On 9/6/07, Scott Francis <darkuncle@gmail.com> wrote:
> Here's the question: how does number of objects at various levels in a
> directory structure affect memory allocation during object lookups?
> Say I'm doing a lookup on /foo/bar/baz/quux/file.jpg and /foo/bar/baz/
> contains 15000 objects (dirs and files). When I get to examining the
> contents of baz to find the quux entry, do I have to allocate memory
> sufficient to temporarily store the entire contents of baz, or do I go
> through the objects in some kind of serial order until I find the one
> I'm looking for? I'm pretty sure it's the former, since going through
> in any kind of serial order would be tremendously slow for large
> numbers of objects. Knowing the relationship between number of objects
> in the CWD and amount of memory required to hash those object names
> would be very useful.


lookup proceeds in various stages:
first, element by element, from the root, look up each directory. if
it's in the cache, bing done, move on to the next part. if it's not,
we go to the filesystem and do the lookup, then cache the result.
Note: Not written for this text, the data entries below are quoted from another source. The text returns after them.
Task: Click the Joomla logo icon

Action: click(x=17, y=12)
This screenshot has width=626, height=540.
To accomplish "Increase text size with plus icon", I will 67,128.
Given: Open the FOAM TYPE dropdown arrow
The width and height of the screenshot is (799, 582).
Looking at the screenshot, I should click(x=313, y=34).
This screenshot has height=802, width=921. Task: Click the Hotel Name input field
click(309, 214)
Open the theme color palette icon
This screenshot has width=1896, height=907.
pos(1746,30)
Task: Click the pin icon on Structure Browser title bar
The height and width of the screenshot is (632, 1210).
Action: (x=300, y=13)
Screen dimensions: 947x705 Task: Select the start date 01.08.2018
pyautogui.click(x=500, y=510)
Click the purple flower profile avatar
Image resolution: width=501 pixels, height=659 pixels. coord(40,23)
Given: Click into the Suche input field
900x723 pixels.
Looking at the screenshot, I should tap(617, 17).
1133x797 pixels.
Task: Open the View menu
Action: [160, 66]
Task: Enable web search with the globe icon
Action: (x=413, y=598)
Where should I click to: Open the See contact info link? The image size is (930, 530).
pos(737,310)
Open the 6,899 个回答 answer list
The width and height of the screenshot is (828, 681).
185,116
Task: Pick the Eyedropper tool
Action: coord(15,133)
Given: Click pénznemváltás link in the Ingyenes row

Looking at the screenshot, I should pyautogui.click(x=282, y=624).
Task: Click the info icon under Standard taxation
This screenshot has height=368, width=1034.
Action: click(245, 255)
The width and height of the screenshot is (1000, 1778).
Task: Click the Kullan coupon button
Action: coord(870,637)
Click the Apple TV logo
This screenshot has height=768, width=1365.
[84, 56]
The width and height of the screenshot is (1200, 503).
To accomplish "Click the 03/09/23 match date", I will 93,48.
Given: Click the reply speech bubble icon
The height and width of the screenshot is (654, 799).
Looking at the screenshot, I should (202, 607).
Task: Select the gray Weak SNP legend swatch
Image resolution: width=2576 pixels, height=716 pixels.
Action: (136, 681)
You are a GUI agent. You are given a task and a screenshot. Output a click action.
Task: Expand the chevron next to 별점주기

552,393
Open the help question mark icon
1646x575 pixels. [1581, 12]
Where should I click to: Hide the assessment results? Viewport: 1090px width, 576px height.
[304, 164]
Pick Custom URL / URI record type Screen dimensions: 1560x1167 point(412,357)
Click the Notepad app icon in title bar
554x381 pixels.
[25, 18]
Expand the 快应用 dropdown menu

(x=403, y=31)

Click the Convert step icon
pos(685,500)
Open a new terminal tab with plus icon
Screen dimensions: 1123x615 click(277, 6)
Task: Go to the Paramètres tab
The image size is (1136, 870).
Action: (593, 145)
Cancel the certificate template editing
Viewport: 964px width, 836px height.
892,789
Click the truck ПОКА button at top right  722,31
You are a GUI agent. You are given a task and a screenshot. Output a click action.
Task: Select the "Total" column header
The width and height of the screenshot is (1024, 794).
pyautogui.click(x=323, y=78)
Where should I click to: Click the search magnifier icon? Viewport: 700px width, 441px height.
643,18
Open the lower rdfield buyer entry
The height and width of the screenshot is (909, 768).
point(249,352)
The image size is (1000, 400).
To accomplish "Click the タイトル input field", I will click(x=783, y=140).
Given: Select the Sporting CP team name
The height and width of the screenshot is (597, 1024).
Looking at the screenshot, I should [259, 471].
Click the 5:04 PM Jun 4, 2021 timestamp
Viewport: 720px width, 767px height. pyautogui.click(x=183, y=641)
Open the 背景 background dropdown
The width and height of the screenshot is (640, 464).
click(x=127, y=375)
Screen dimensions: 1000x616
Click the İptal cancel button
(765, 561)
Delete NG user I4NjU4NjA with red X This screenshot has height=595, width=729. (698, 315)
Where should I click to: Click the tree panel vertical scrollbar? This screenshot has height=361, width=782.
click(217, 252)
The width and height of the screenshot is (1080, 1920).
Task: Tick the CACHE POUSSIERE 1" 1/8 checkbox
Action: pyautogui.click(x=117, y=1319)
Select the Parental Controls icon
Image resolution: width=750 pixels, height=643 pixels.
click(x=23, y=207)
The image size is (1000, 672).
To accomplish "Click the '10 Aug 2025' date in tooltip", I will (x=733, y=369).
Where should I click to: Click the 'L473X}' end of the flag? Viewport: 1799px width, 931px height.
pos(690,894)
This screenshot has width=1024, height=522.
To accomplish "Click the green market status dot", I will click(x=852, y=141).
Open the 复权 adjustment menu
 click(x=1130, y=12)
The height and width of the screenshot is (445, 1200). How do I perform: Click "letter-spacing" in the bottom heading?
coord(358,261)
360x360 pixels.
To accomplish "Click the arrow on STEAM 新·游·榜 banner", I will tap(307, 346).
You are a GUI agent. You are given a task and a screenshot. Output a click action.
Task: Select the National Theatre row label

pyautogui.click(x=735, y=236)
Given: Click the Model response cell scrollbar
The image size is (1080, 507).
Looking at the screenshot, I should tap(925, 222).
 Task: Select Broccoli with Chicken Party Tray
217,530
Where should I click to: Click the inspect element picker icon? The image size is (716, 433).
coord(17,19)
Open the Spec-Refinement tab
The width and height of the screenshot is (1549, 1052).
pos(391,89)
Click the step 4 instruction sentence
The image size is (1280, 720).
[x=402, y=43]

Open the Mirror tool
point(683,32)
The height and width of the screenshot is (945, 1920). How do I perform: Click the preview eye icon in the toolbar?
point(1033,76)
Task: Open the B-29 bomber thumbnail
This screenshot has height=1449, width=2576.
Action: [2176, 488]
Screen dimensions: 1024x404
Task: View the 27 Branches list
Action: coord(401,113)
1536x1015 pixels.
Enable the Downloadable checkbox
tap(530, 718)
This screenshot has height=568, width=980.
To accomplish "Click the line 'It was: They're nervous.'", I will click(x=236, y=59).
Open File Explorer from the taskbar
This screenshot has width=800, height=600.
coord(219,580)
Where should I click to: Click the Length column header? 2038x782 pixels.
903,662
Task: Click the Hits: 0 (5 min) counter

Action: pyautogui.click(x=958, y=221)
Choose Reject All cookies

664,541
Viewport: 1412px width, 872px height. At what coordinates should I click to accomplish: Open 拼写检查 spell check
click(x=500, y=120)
everything that gets looked up is cached, but we only cache the things
we look for (not the the things that get looked "at" (during the
filesystem lookup part).

for ufs, the filesystem code reads the inode, finds the datablocks,
and starts trawling through in a linear order until it finds what we
want and return it (to be cached). linear lookup can be slow, so for
very large directories, ufs keeps its own hash of all directory
entries. this was added later.

but this is only for ufs, which stores directory contents unsorted.
netapps could easily store directories in a tree structure, making
lookup fast without excessive caching.